# ACTIVITIES
1: Please list every organization named in the FanDuel lawsuit article below, leaving out the image credit at its top.
2: Carry the FanDuel lawsuit article below forward from its final sentence, before the rows begin.

━━━ GIVEN PASSAGE

- Getty Images
FanDuel, the daily fantasy sports site worth over $1 billion, was just hit with a proposed class action lawsuit by Pierre Garcon, a wide receiver for the Washington Redskins, who’s seeking to represent all NFL players.
Garcon basically accuses FanDuel of running a business and making money while using player names and likenesses without proper authorization.
From the complaint:
“… Mr. Garcon alleges that in the operation and sale of its online fantasy football gaming product, FanDuel knowingly and improperly exploits the popularity and performance of Garcon, along with all the other National Football League (“NFL”) players at offensive skilled positions without their authority or a valid license.”
“FanDuel routinely uses the names and likenesses of some of these NFL players without authorization to promote FanDuel’s commercial enterprise, collecting huge revenues from entry fees. Neither Mr. Garcon nor the NFL players he seeks to act on behalf of have given their consent to FanDuel’s blatant misappropriation of their publicity rights.”
Garcon also released the following statement separately:
“I am bringing this lawsuit against FanDuel for using my name, image, and likeness in both daily fantasy contests and through advertising on TV ads and infomercials. FanDuel has taken the liberty to engaged in these actions without my consent and without proper licensing rights. As a result of these activities, FanDuel daily fantasy contests have shown increasing revenues leading to large profits. Therefore, on behalf of myself as well as any other players who are being treated unjustly, I chose to file a complaint.
“I have been advised by my attorneys not to speak any further on the topic while the case is pending. Any other questions regarding this matter can be addressed to my agent, Brad Cicala.”
It’s likely FanDuel has an agreement with the NFL and other sports leagues to use its content, but this lawsuit alleges the daily fantasy sports site hasn’t signed any deals with the NFL players association for using player likenesses. Its rival site, DraftKings, on the other hand, has a licensing deal with the NFL Players Association.

━━━━━━
━━━ DATASET EXTRACT

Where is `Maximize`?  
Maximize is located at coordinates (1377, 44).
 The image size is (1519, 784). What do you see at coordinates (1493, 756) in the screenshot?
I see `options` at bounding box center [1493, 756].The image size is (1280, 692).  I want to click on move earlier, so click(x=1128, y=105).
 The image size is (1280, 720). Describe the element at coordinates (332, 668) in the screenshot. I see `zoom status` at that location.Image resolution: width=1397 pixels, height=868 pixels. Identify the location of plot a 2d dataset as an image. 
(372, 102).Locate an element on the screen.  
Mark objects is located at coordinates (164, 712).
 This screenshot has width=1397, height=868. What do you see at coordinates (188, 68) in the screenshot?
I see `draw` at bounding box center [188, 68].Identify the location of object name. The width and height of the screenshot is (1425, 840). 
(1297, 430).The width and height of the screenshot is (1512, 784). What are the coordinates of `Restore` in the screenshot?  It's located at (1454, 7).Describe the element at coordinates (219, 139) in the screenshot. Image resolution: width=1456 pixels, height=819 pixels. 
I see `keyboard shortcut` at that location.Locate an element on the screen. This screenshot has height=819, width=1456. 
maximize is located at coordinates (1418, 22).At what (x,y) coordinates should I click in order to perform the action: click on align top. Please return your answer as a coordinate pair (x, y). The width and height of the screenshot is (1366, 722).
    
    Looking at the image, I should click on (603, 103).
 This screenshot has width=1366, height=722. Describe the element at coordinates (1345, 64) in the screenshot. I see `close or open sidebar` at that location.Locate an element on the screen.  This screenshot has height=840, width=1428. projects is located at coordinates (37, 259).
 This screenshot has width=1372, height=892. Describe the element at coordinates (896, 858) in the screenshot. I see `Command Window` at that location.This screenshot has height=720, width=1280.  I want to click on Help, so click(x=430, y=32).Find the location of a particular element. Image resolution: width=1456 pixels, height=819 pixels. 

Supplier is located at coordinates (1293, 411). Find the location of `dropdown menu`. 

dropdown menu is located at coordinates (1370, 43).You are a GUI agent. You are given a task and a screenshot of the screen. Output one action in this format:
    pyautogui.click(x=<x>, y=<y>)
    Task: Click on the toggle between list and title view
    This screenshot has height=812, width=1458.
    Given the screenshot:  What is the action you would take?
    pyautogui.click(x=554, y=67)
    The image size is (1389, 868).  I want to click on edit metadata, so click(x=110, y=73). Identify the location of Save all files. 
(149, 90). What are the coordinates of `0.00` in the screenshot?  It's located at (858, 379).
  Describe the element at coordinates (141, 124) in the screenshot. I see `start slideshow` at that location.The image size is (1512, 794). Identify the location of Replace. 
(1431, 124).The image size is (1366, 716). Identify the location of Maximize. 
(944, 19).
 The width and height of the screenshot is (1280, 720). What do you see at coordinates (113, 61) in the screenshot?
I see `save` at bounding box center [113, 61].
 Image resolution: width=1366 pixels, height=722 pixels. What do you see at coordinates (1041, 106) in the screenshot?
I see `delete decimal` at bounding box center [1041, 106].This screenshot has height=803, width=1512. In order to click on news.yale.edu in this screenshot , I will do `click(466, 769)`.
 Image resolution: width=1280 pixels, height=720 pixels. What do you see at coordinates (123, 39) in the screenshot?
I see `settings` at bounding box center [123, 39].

━━━━━━

# ANSWERS PER TASK
1:
- FanDuel
- Washington Redskins
- National Football League (NFL)
- NFL Players Association
- DraftKings

2:
It’s also worth noting that, in 2006, the federal court ruled it’s OK for fantasy baseball leagues to use player stats and images without a licensing agreement. It said player images and records were not part of MLB’s intellectual property, therefore, players had no rights to prevent fantasy leagues from using it.
This isn’t the first time FanDuel has faced a proposed class action lawsuit. Earlier this month, a player of the site accused FanDuel and DraftKings of negligence, fraud, and false advertising, alleging the employees of the two companies shared insider information to gain unfair advantage in the game.
Daily fantasy sports sites have enjoyed explosive popularity in recent years, with both FanDuel and DraftKings raising money at valuations north of $1 billion. But there have been deepening concerns over the sites’ lack of proper regulation and its vague classification as a “game of skill,” which prompted the state of Nevada to shut down all daily fantasy sports sites unless they got proper licenses.
Here’s the statement FanDuel sent us in response to this article:
“We believe this suit is without merit. There is established law that fantasy operators may use player names and statistics for fantasy contests. FanDuel looks forward to continuing to operate our contests which sports fans everywhere have come to love.”